Los políticos y medios occidentales han cargado las tintas sobre la figura del primer ministro israelí, Benjamin Netanyahu, a quién se ha presentado como un líder cada vez más autónomo de su principal protector y valedor, Estados Unidos, cuyos esfuerzos por concluir la guerra mediante periodos prolongados de alto al fuego y las correspondientes negociaciones estarían siendo sistemáticamente boicoteados por un Netanyahu, cuya supervivencia política dependería precisamente del alargamiento del conflicto.
Cierto es que antes de aquel 7 de octubre de 2023, el líder israelí se enfrentaba a protestas cada vez más numerosas contra sus proyectos políticos, en especial el de recortar las competencias de un poder judicial que le tenía cercado. Pero, también lo es que, apenas se produjo aquella matanza, el pueblo israelí aparcó sus diferencias y se aprestó a defender una patria que saben jamás podrían volver a recuperar si perdieran una sola guerra, porque para ellos no habría entonces una segunda oportunidad.
No ha mentido, pues, Netanyahu cuando, tras certificar haber alcanzado el objetivo de “haber saldado la cuenta pendiente con Yayha Sinwar”, el enemigo público número uno, el primer ministro manifestara que “la guerra no ha terminado”.
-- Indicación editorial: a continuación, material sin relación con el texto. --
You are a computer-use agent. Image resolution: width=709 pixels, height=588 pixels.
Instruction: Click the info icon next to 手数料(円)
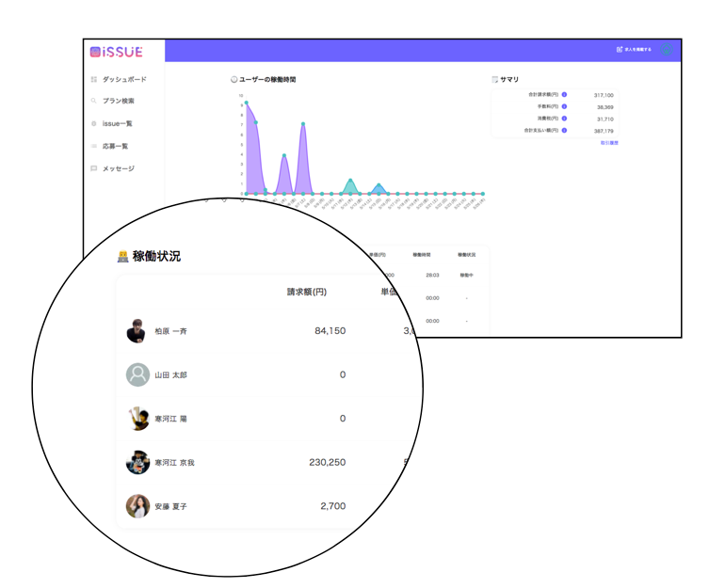click(564, 106)
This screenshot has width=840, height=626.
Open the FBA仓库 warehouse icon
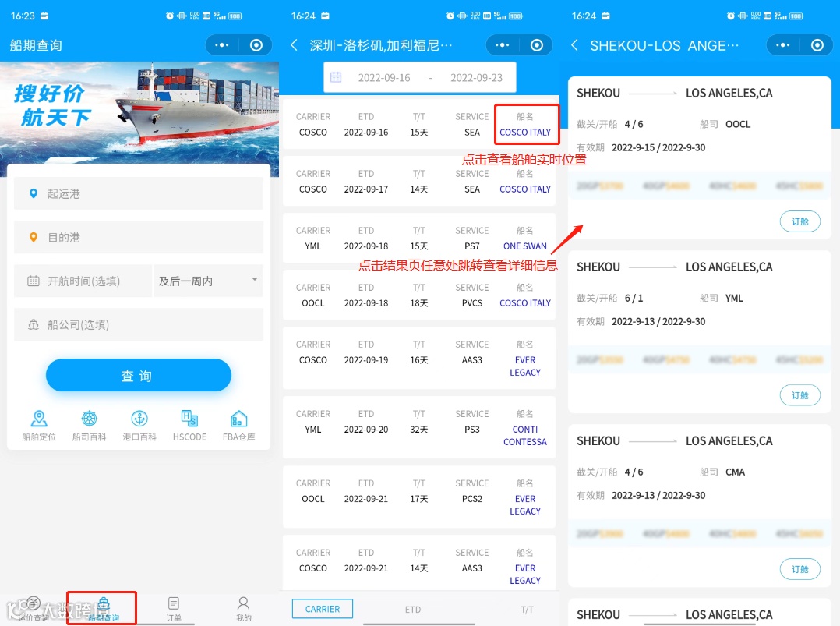pos(239,424)
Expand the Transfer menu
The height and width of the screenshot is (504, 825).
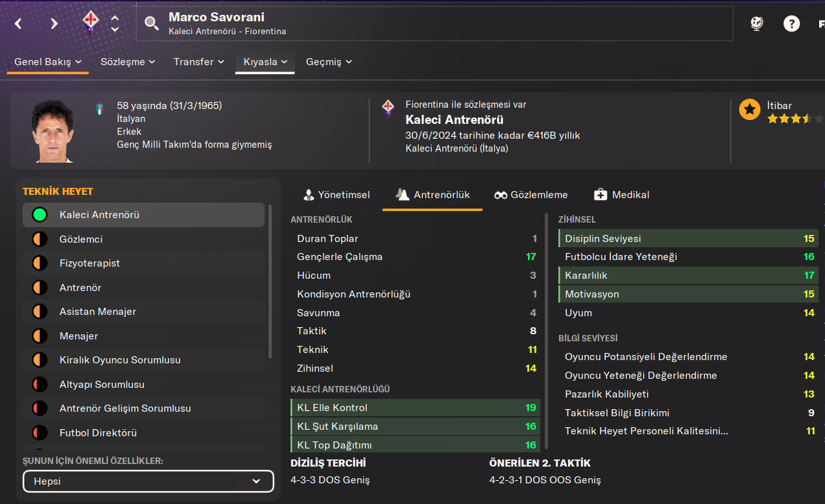198,62
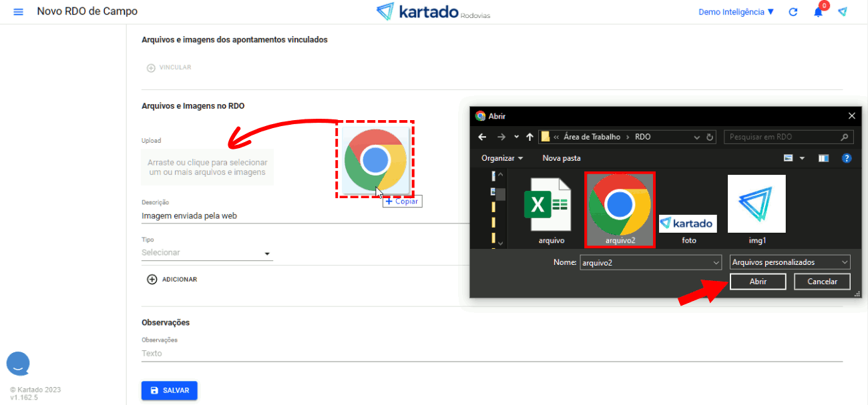
Task: Toggle the preview pane icon
Action: pyautogui.click(x=823, y=158)
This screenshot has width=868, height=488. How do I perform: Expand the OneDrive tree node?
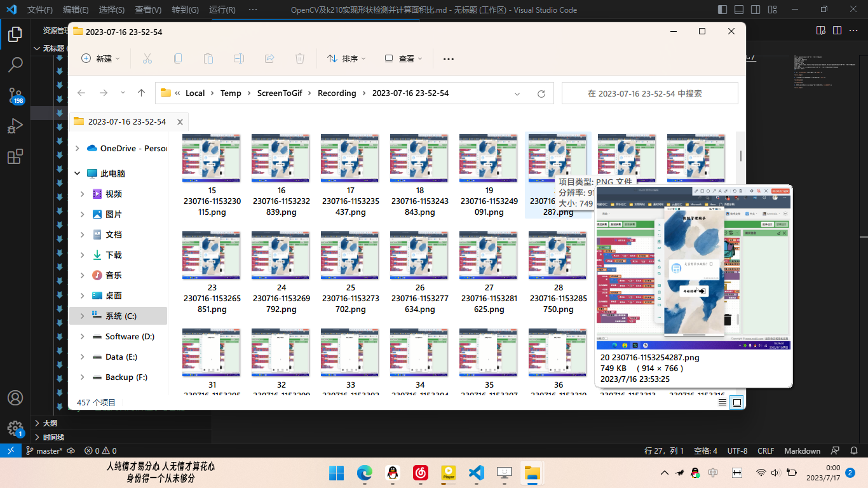pos(78,148)
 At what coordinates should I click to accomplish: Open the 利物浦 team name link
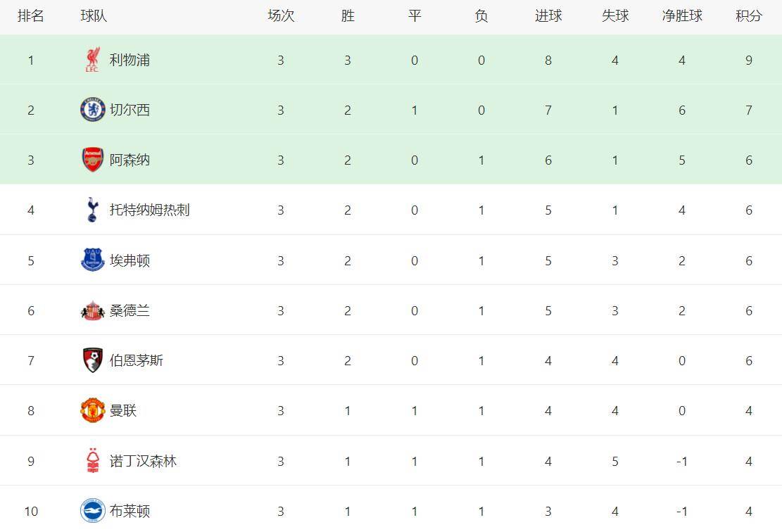click(x=130, y=60)
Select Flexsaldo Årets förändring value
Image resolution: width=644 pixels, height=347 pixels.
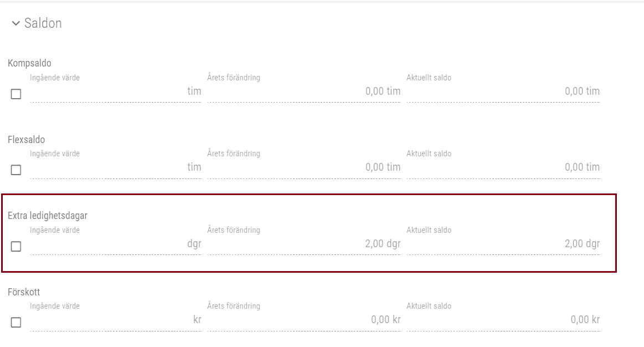[x=303, y=167]
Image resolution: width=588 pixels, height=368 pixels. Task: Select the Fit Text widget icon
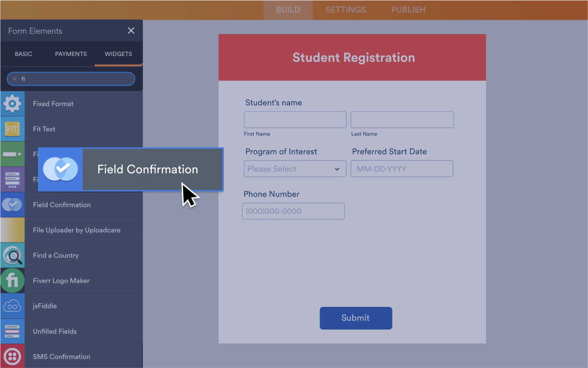point(12,129)
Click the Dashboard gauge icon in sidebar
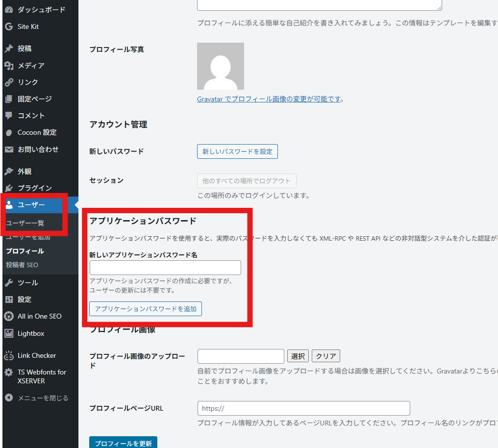The width and height of the screenshot is (498, 448). tap(8, 10)
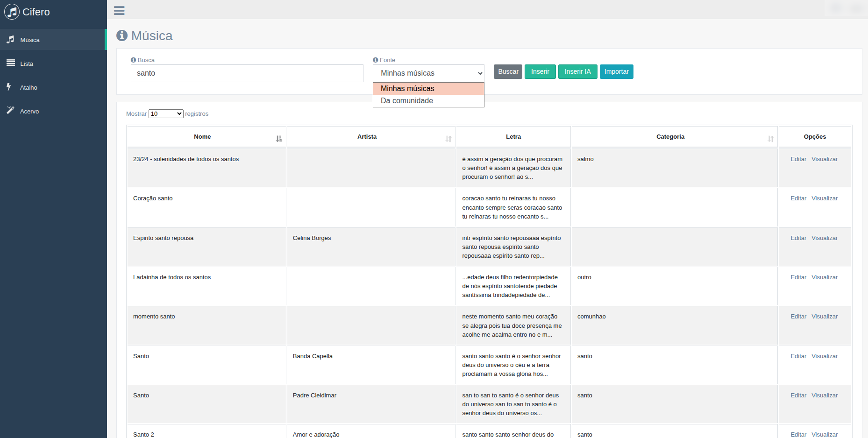Toggle the hamburger sidebar menu
This screenshot has width=868, height=438.
click(x=119, y=10)

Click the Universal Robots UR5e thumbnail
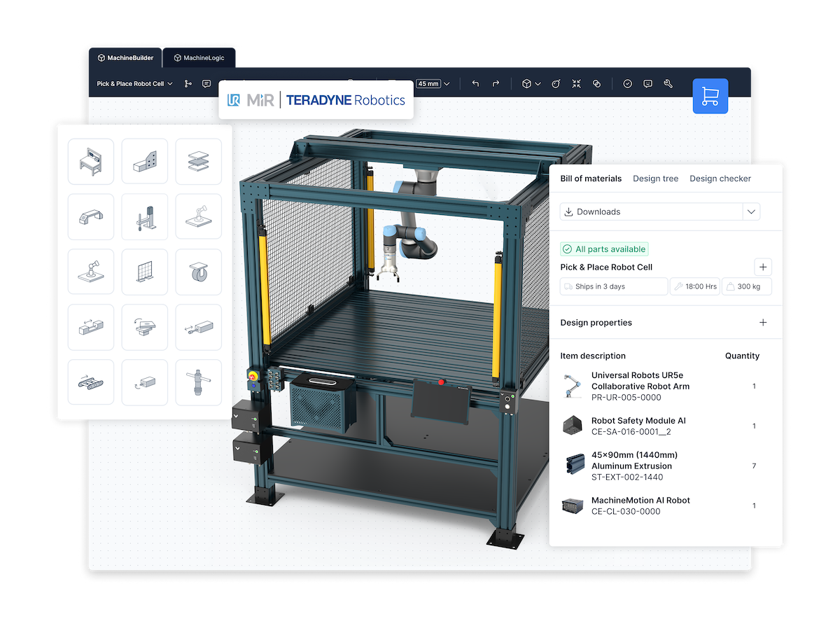573,386
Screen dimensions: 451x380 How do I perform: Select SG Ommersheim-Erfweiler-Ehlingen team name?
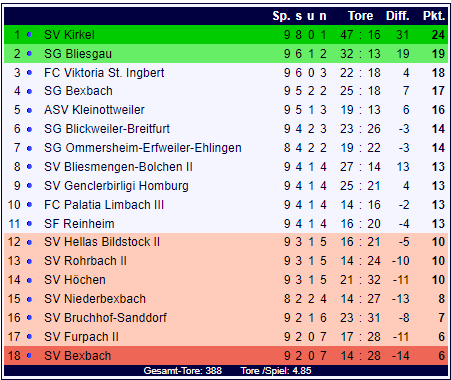pos(143,148)
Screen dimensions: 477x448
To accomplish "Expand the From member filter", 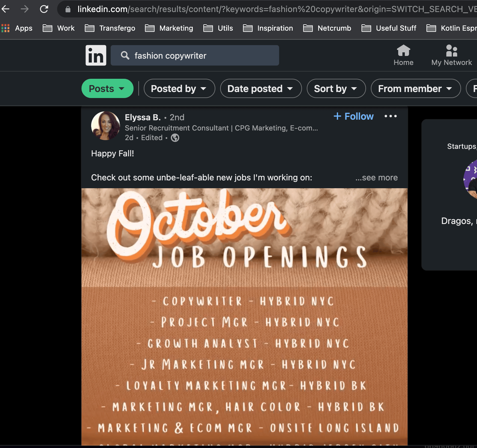I will (x=415, y=89).
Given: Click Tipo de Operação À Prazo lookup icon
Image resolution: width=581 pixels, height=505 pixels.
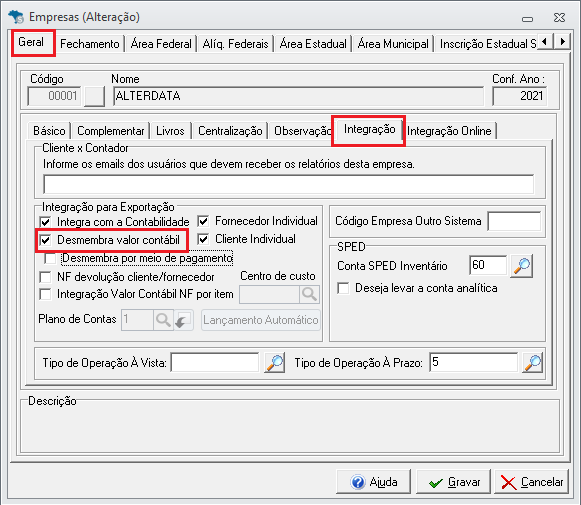Looking at the screenshot, I should [532, 363].
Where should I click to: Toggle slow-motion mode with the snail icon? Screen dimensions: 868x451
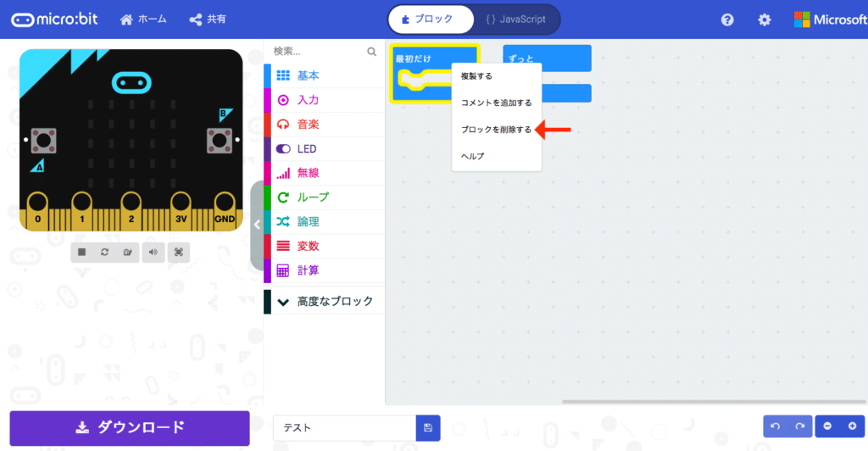pos(128,253)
A continuación, se mostró magnánimo, pero nuevamente amenazador: “A los que tienen la custodia de nuestros rehenes secuestrados les pido que depongan las armas y nos los devuelvan. Si lo hacen, les permitiremos salir y vivir. Pero, a quienes les dañen serán ellos mismos los responsables de su propia muerte”.
Con un Hamás diezmado, aunque pronto sustituyan al líder eliminado, la población gazatí podría reflexionar y, devolviendo a los rehenes, despojar a Israel del principal pretexto para seguir bombardeando la Franja.
En cuanto a los demás frentes, Hezbolá tampoco ha plegado velas tras la sistemática eliminación quirúrgica de toda su cúpula, y sigue lanzando regularmente cohetes, drones y misiles contra todo el territorio de Israel, y no sólo la zona limítrofe con Líbano.
En cuanto a los hutíes, además de las operaciones que han semiparalizado el tráfico marítimo del mar Rojo, mantienen un arsenal de misiles balísticos y drones capaces de alcanzar sobradamente el territorio de Israel, y además en su caso el liderazgo aún está intacto.
Y, por supuesto, queda el principal instigador y respaldo de todas estas organizaciones, el Irán de los ayatolás, que además de haber frenado la normalización judeo-árabe mediante los Acuerdos de Abraham, ha emprendido una acelerada labor diplomática para resaltar la unión del mundo musulmán por encima de las diferencias suníes-chíies frente no solo a Israel sino a todo lo que representa Occidente. Y nadie en el entorno del guía supremo iraní ha cuestionado que su principal e inalienable objetivo siga siendo la destrucción de Israel.
Así, pues, el final de la guerra no parece desde luego muy próximo.